Nowhere in S&P’s statement about “global economic and financial crisis”, did it clarify that sovereigns were hit due to backing their largest national banks (and international, US ones) which engaged in half a decade of leveraged speculation. But here’s how it worked:
1) Big banks funneled speculative capital, and their own, into local areas, using real estate and other collateral as fodder for securitized deals with derivative touches. 2) They lost money on these bets, and on the borrowing incurred to leverage them. 3) The losses ate their capital. 4) The capital markets soured against them in mutual bank distrust so they couldn’t raise more money to cover their bets as before. 5) So, their borrowing costs rose which made it more difficult for them to back their bets or purchase their own government’s debt. 6) This decreased demand for government debt, which drove up the cost of that debt, which transformed into additional country expenses. 7) Countries had to turn to bailouts to keep banks happy and plush with enough capital. 8) In return for bailouts and cheap lending, governments sacrificed citizens. 9) As citizens lost jobs and countries lost assets to subsidize the international speculation wave, their economies weakened further. 10) S&P (and every political leader) downplayed this chain of events.
The United States
On Aug. 5, 2011, S&P downgraded US government debt to 'AA+'. This was four days after Congress voted to raise the US debt cap - to prevent a downgrade - proceeded by political squabbling and the US Treasury and Fed begging Congress to raise the debt cap. S&P, beacon of stamp-any-toxic-asset-AAA, accountability, claimed, “American policymaking and political institutions have weakened at a time of ongoing fiscal and economic challenges.” In other words, too much debt, too little income.

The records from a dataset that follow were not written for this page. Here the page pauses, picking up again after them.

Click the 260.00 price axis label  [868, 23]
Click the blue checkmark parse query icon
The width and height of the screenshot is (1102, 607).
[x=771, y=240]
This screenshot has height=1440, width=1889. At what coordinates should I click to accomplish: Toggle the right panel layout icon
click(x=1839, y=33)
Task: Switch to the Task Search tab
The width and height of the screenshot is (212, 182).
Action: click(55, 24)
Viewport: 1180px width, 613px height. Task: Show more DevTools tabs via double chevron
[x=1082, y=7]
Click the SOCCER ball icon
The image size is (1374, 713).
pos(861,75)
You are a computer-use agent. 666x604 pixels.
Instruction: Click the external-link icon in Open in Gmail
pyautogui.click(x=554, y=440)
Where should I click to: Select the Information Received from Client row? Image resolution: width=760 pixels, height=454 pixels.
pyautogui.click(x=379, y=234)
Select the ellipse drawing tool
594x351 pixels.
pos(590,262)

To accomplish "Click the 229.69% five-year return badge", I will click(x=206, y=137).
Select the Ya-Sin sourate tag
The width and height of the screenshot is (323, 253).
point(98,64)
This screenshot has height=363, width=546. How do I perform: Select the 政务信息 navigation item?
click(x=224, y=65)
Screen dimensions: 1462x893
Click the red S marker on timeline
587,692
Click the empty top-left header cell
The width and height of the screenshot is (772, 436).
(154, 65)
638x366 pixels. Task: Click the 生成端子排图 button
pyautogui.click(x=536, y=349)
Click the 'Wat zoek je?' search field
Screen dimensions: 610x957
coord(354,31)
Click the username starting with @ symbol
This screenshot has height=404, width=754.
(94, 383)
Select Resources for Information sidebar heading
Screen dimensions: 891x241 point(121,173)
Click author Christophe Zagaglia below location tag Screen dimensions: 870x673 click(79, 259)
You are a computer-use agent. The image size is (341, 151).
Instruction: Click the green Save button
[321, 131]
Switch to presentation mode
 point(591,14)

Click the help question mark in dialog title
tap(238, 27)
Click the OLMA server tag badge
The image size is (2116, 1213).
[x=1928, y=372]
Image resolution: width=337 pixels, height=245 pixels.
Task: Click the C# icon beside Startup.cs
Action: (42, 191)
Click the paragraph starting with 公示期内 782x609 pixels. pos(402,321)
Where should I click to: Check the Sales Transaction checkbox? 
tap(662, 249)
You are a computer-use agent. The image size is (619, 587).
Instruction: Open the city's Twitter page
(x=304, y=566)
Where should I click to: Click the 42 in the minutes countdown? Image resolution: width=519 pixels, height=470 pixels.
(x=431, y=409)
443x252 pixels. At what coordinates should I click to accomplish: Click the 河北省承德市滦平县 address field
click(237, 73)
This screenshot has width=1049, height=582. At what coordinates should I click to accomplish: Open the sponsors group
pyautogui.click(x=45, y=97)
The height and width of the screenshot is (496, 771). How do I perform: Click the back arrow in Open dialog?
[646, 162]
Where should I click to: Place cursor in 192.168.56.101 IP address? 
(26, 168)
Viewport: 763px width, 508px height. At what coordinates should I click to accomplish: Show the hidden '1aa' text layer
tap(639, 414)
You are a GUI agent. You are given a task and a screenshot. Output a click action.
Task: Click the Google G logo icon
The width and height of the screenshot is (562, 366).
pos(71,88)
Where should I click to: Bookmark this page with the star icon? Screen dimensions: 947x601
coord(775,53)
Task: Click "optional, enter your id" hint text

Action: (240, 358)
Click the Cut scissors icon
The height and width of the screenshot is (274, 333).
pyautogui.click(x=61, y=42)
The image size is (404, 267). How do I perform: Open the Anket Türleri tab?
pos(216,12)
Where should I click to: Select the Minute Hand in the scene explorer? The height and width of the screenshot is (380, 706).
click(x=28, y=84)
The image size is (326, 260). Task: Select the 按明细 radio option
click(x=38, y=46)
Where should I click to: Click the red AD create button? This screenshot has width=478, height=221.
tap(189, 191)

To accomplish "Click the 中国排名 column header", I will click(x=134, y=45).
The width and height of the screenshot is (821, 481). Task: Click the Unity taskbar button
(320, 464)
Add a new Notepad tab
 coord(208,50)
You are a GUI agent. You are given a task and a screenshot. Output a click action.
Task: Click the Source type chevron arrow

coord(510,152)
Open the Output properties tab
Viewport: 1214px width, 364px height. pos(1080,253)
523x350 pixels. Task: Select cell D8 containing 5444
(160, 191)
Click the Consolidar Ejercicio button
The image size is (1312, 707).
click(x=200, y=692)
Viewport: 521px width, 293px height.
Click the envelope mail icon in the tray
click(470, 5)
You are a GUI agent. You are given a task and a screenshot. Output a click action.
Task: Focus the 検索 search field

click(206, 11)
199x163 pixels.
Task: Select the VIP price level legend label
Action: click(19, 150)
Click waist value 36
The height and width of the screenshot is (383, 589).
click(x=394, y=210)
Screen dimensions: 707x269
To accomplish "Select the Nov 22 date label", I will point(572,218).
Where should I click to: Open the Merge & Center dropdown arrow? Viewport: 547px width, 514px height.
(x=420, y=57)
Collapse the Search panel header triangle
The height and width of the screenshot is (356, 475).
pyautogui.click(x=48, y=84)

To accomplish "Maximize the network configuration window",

According to the US Treasury, the main reason for the debt increase was a stalling economy – lack of enough incoming tax receipts to pay US expenses, (which include interest payments on growing debt.) That’s not true. Tax receipts dropped $400 billion to $2.1 trillion in 2009 vs. 2008. Expenditures jumped to $3.5 trillion in 2009 from $3 trillion in 2008. Treasury debt ballooned by nearly $4 trillion from 2008 through 2010.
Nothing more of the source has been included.